Extracted data entries:
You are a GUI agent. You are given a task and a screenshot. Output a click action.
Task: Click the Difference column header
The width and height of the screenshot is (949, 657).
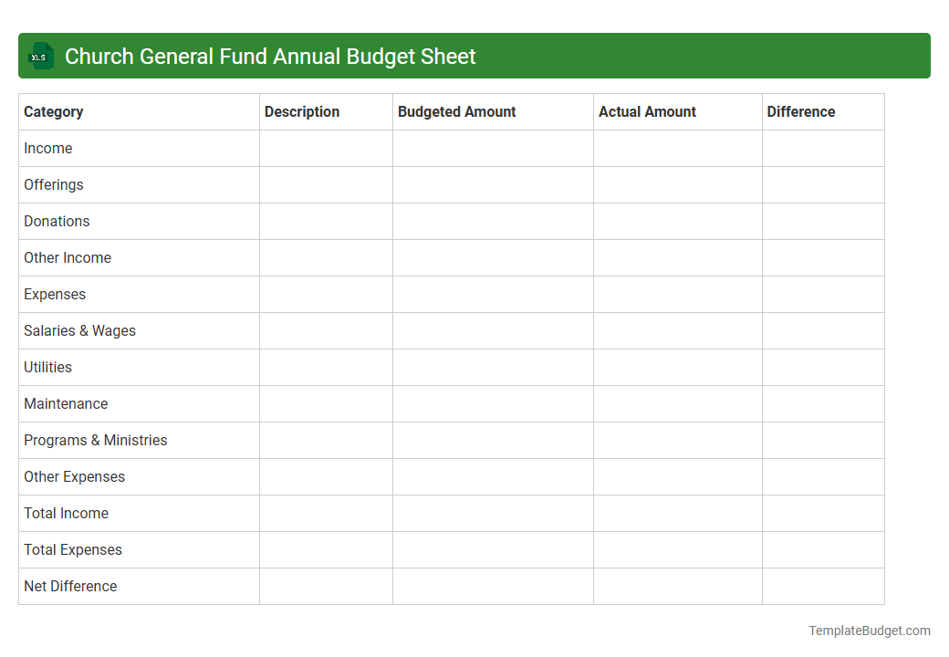pyautogui.click(x=801, y=111)
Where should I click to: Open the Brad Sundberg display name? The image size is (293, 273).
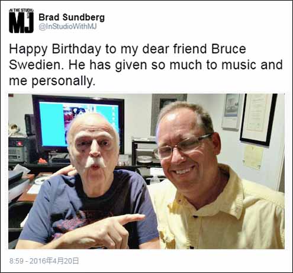tap(72, 17)
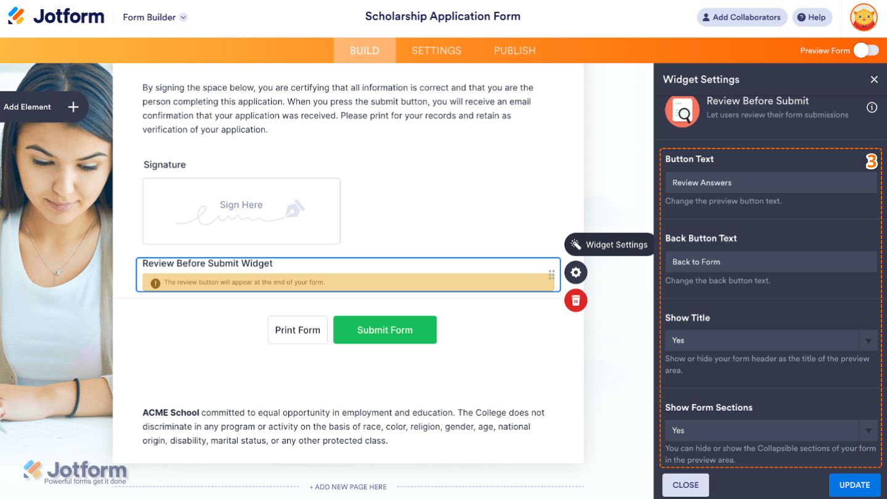Switch to the PUBLISH tab
Image resolution: width=887 pixels, height=499 pixels.
pos(514,51)
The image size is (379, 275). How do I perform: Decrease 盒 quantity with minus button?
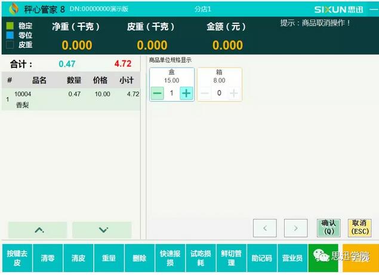click(157, 93)
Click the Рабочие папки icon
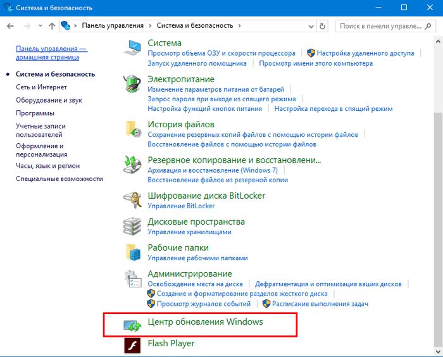443x357 pixels. coord(133,252)
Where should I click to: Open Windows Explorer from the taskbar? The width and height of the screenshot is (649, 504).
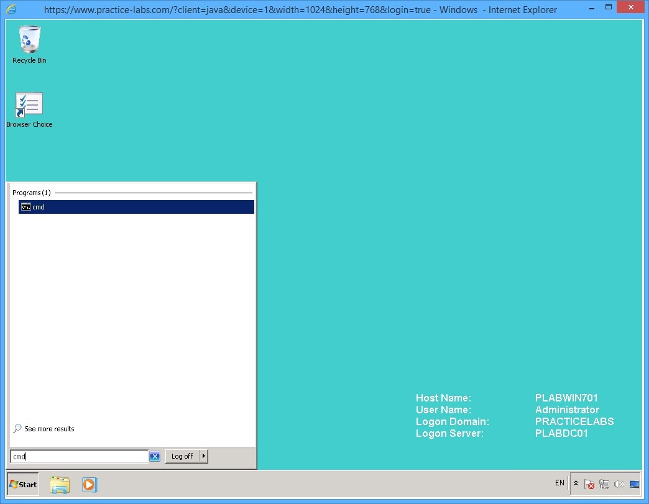[x=60, y=485]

# Your objective
Only the lines from the line with "The width and height of the screenshot is (949, 657)." to the end of the records should be repeated, exactly and without pictures.

# Answer for the task
The width and height of the screenshot is (949, 657).
pyautogui.click(x=801, y=111)
Where should I click to: Open the Brad Sundberg display name? The image size is (293, 273).
tap(72, 17)
Switch to the PUBLISH tab
Image resolution: width=887 pixels, height=499 pixels.
pos(514,51)
The image size is (379, 275). How do I perform: Decrease 盒 quantity with minus button?
click(157, 93)
Click the Рабочие папки icon
443x357 pixels. coord(133,252)
Where should I click to: Open Windows Explorer from the taskbar? The width and height of the screenshot is (649, 504).
[x=60, y=485]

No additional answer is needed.